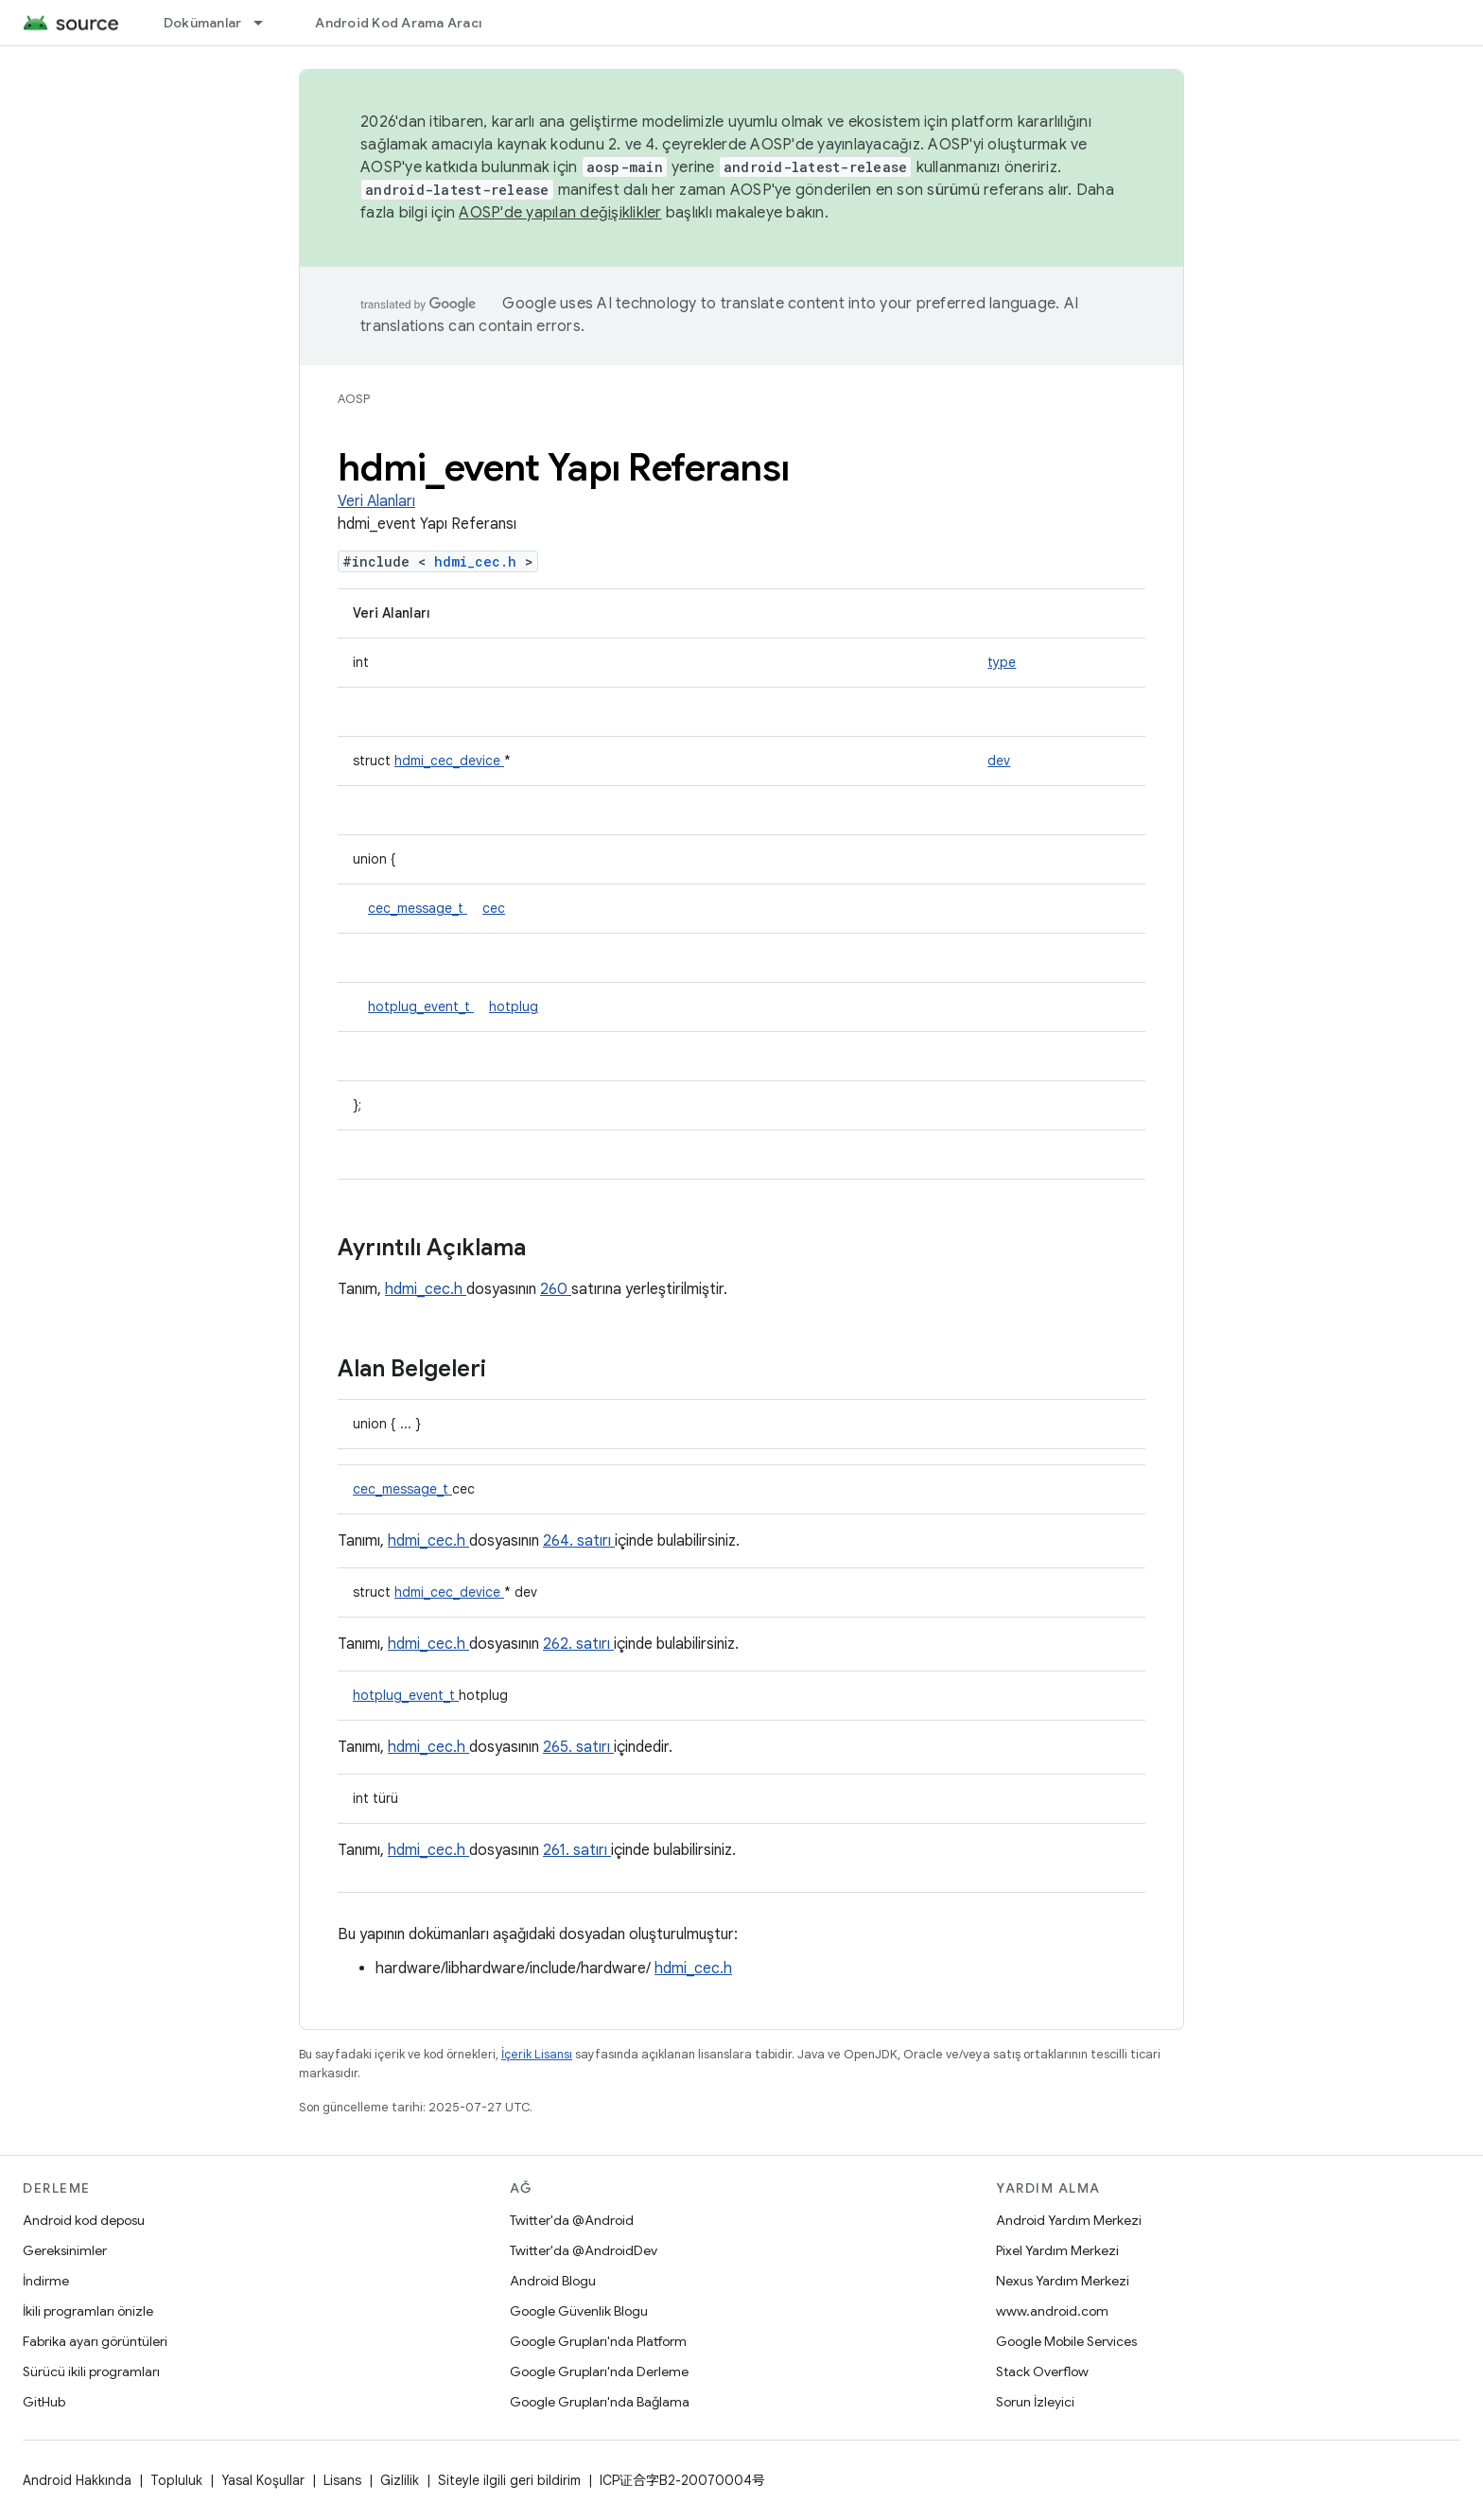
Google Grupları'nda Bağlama (599, 2401)
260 (555, 1289)
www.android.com (1052, 2310)
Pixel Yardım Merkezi (1057, 2250)
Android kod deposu (84, 2220)
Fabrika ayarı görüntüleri (95, 2341)
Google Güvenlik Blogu (579, 2310)
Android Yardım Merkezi (1069, 2220)
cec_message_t (417, 908)
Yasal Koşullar (263, 2480)
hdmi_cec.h (479, 561)
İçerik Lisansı (536, 2054)
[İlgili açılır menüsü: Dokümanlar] (266, 22)
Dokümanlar (203, 22)
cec (493, 908)
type (1001, 662)
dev (998, 760)
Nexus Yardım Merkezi (1062, 2280)
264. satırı (579, 1540)
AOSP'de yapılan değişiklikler (560, 212)
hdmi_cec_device (449, 760)
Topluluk (176, 2480)
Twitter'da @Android (572, 2220)
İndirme (46, 2280)
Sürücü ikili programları (91, 2371)
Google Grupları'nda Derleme (599, 2371)
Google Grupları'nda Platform (598, 2341)
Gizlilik (399, 2480)
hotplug (513, 1006)
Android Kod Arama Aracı (398, 22)
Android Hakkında (77, 2480)
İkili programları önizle (88, 2310)
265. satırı (578, 1747)
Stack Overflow (1042, 2371)
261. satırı (577, 1850)
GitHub (44, 2401)
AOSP (354, 399)
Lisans (342, 2480)
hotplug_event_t (421, 1006)
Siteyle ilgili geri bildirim (509, 2480)
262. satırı (578, 1644)
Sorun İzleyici (1035, 2401)
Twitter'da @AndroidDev (583, 2250)
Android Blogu (553, 2280)
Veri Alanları (376, 501)
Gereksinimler (65, 2250)
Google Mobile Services (1066, 2341)
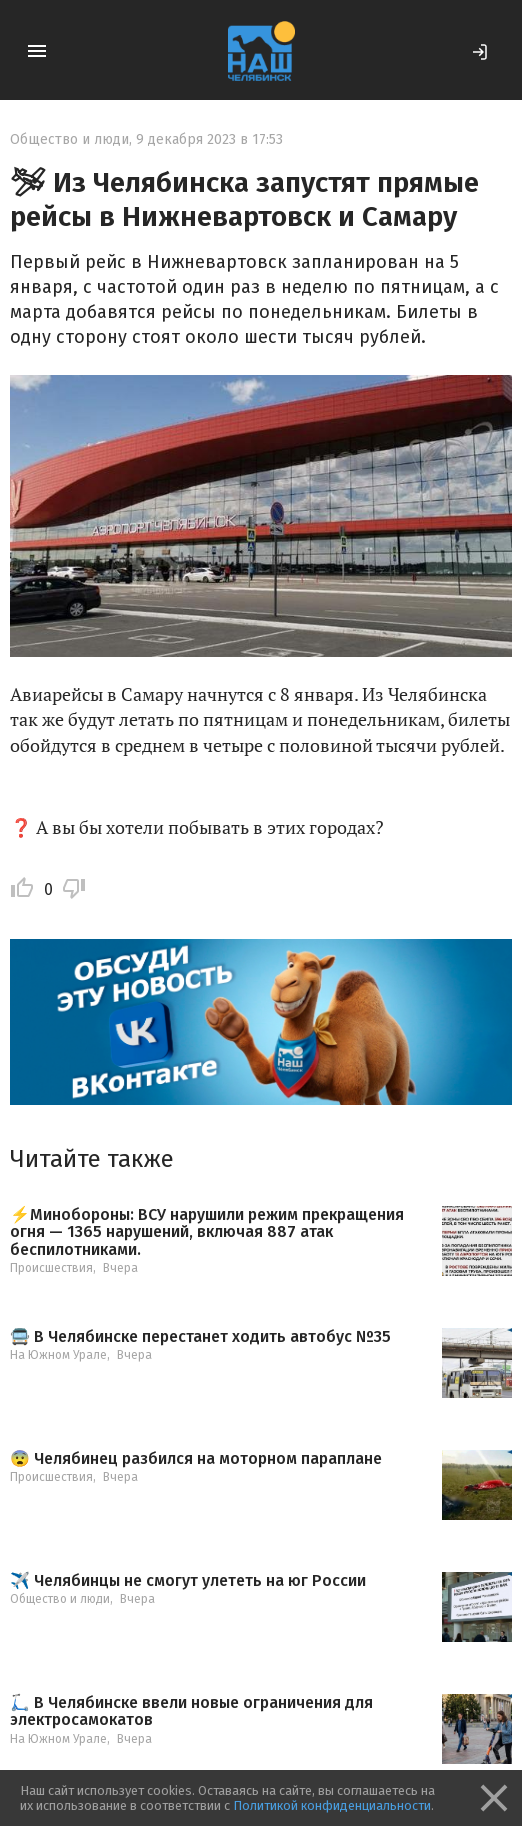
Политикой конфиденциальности (332, 1805)
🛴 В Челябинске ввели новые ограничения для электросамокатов (191, 1711)
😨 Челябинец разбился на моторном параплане (196, 1459)
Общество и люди (69, 139)
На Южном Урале (58, 1355)
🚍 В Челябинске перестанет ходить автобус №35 (200, 1337)
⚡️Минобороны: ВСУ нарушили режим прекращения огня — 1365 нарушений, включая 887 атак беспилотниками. (207, 1232)
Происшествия (51, 1268)
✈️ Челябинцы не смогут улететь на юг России (188, 1581)
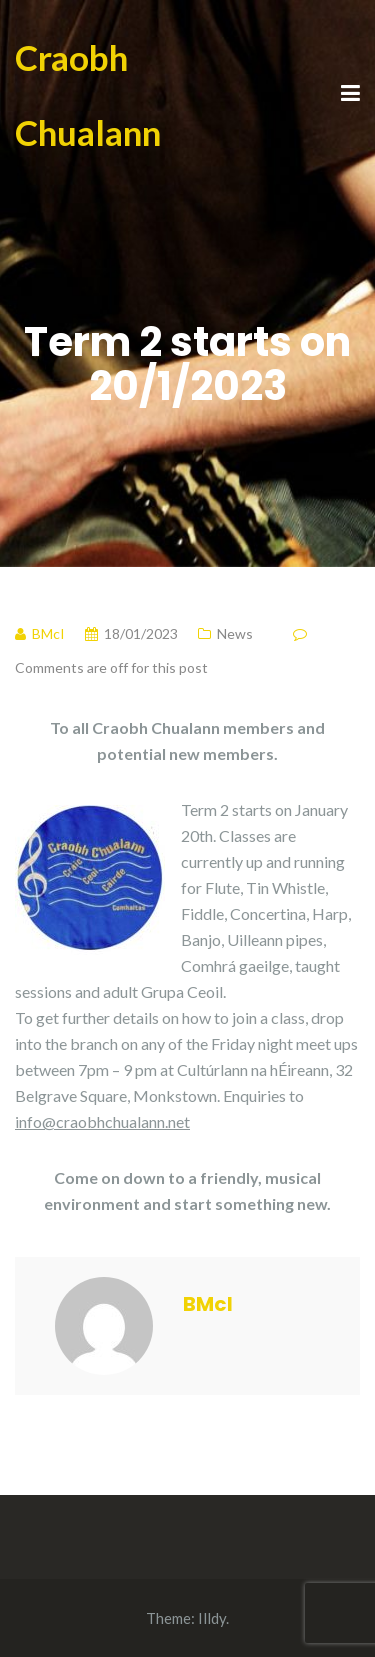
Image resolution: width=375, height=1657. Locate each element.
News (235, 633)
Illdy (212, 1618)
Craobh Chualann (88, 94)
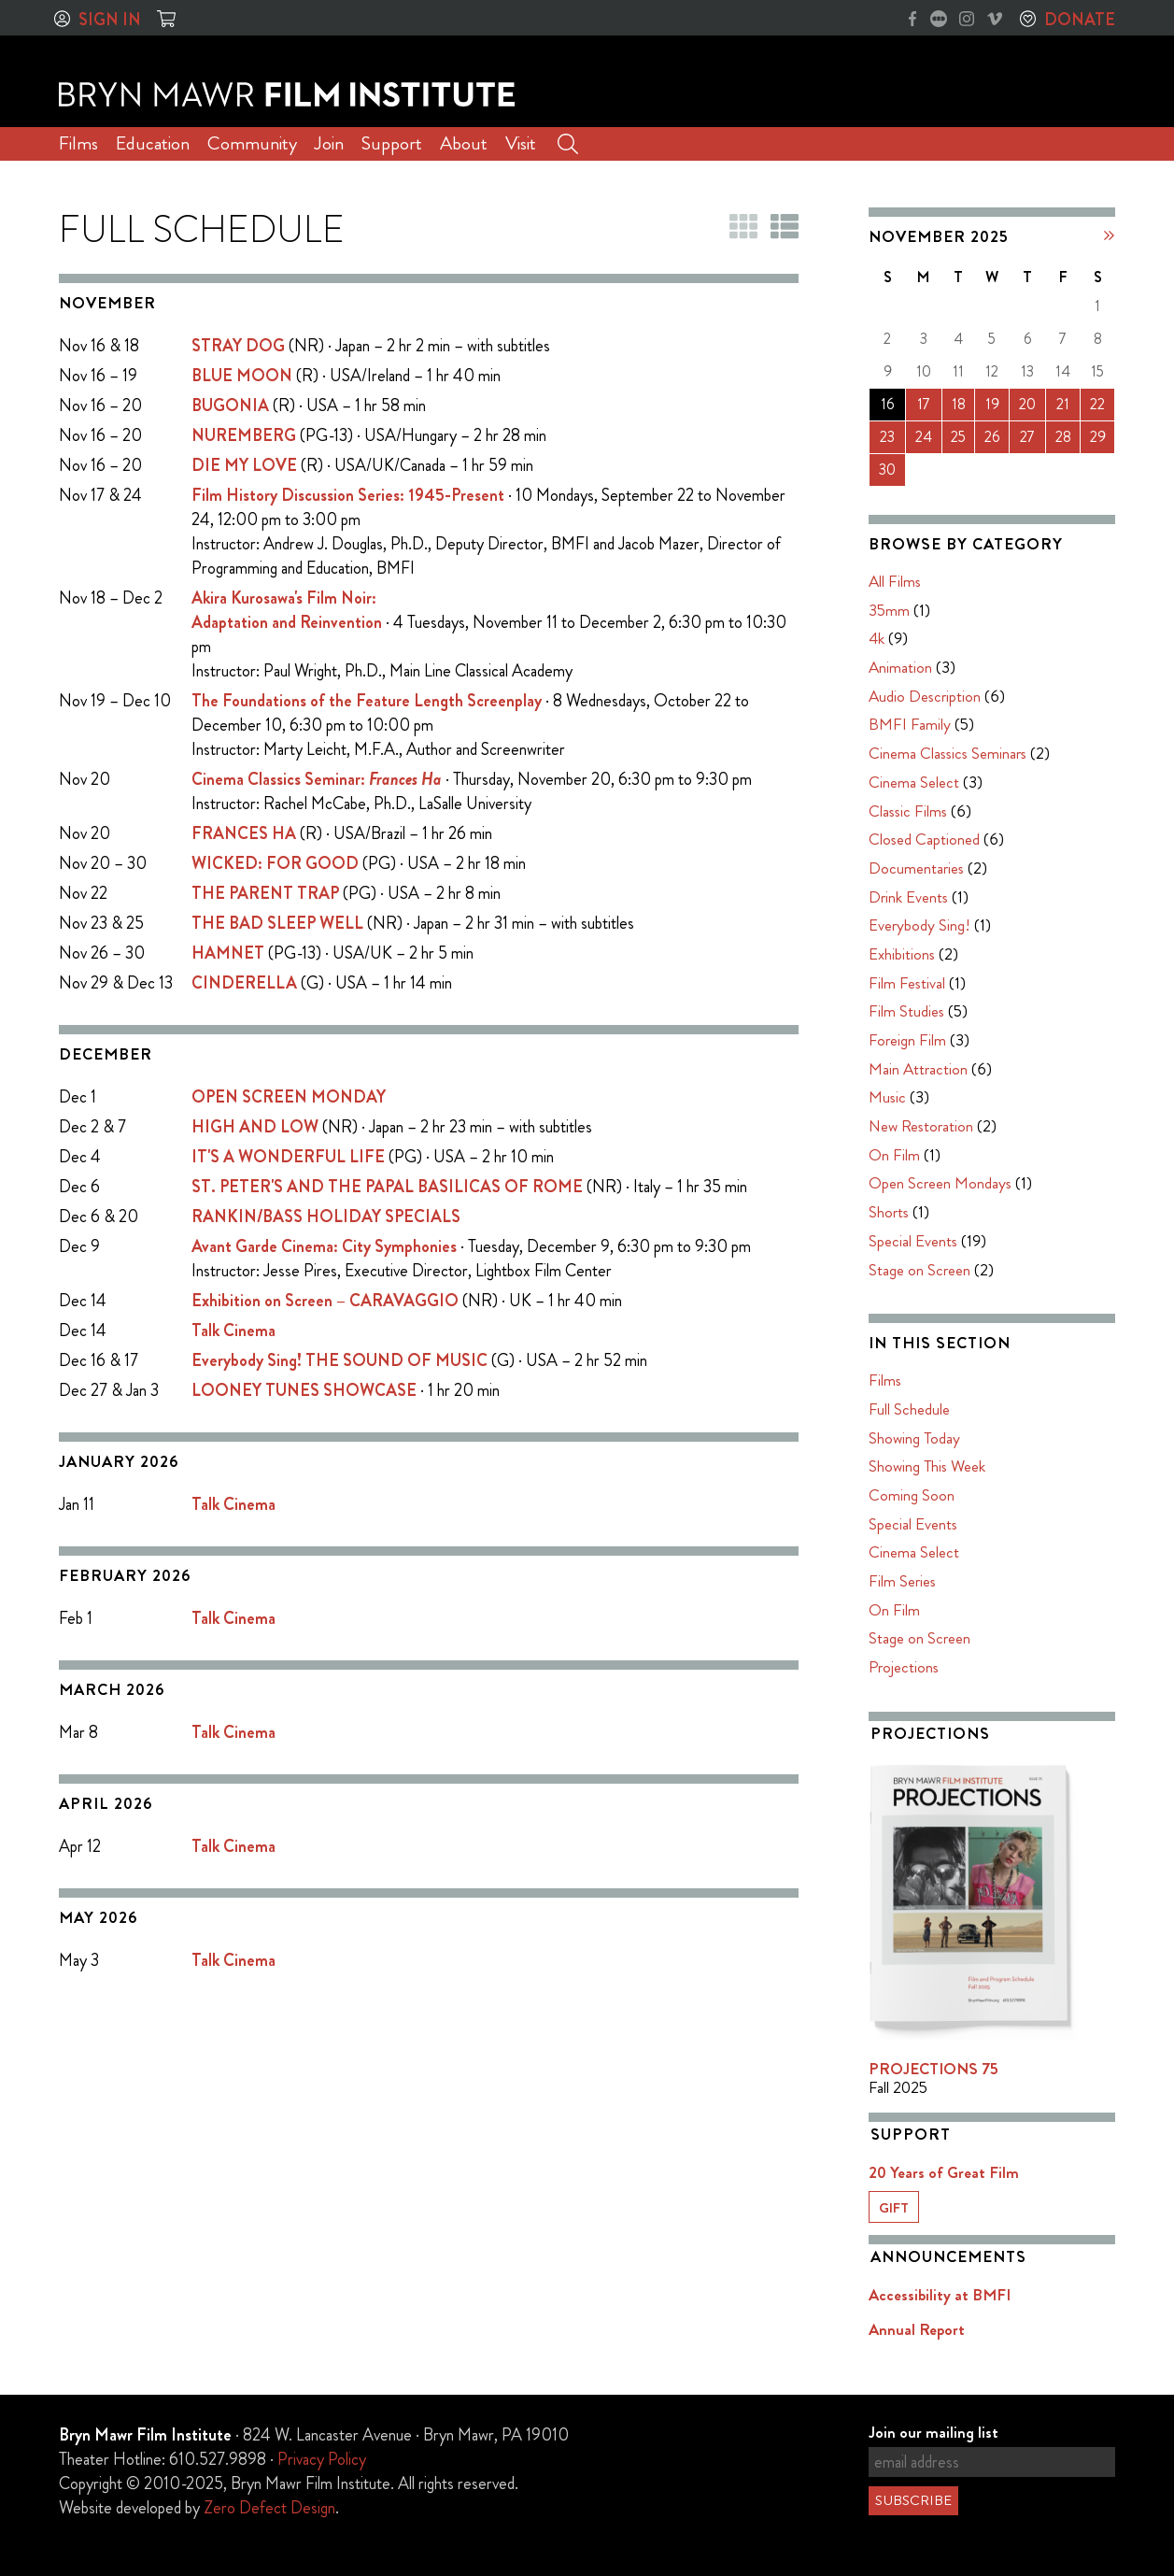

▶ [Task instructions]:
Can you rewrite the rows starting at the one containing "dev (998, 760)" and ending at the one containing "автобус №35 (200, 1337)", keeping each row's text and shifting every coordinate in the answers up by 110? Leave the pictures out.

▶ [Task output]:
dev (1108, 870)
Nexus Yardım Merkezi (1172, 2390)
264. satırı (689, 1650)
AOSP'de yapılan değişiklikler (670, 322)
hdmi_cec_device (559, 870)
Topluluk (286, 2590)
Twitter'da @Android (682, 2330)
İndirme (156, 2390)
Sürücü ikili programları (201, 2481)
Google Grupları'nda Derleme (709, 2481)
Google Grupları'nda Platform (708, 2451)
Gizlilik (509, 2590)
hotplug (623, 1116)
Android Kod Arama Aracı (508, 132)
Android Hakkında (187, 2590)
İkili programları önizle (198, 2420)
265. satırı (688, 1857)
Stack Overflow (1152, 2481)
261. satırı (687, 1960)
GitHub (154, 2511)
AOSP (464, 509)
Lisans (452, 2590)
hotplug_event_t (531, 1116)
Siteyle ilgili geri bildirim (619, 2590)
262. satırı (688, 1754)
Sorun İzleyici (1145, 2511)
Twitter'da @AndroidDev (693, 2360)
Android Blogu (663, 2390)
Veri Alanları (486, 611)
Gereksinimler (175, 2360)
Google Mobile Services (1176, 2451)
Политикой конфиденциальности (442, 1915)
🛴 В Челябинске ввели новые ограничения для электросамокатов (301, 1821)
😨 Челябинец разбился на моторном параплане (306, 1569)
Общество и люди (179, 249)
На Южном Урале (168, 1465)
🚍 В Челябинске перестанет ходить автобус №35 (310, 1447)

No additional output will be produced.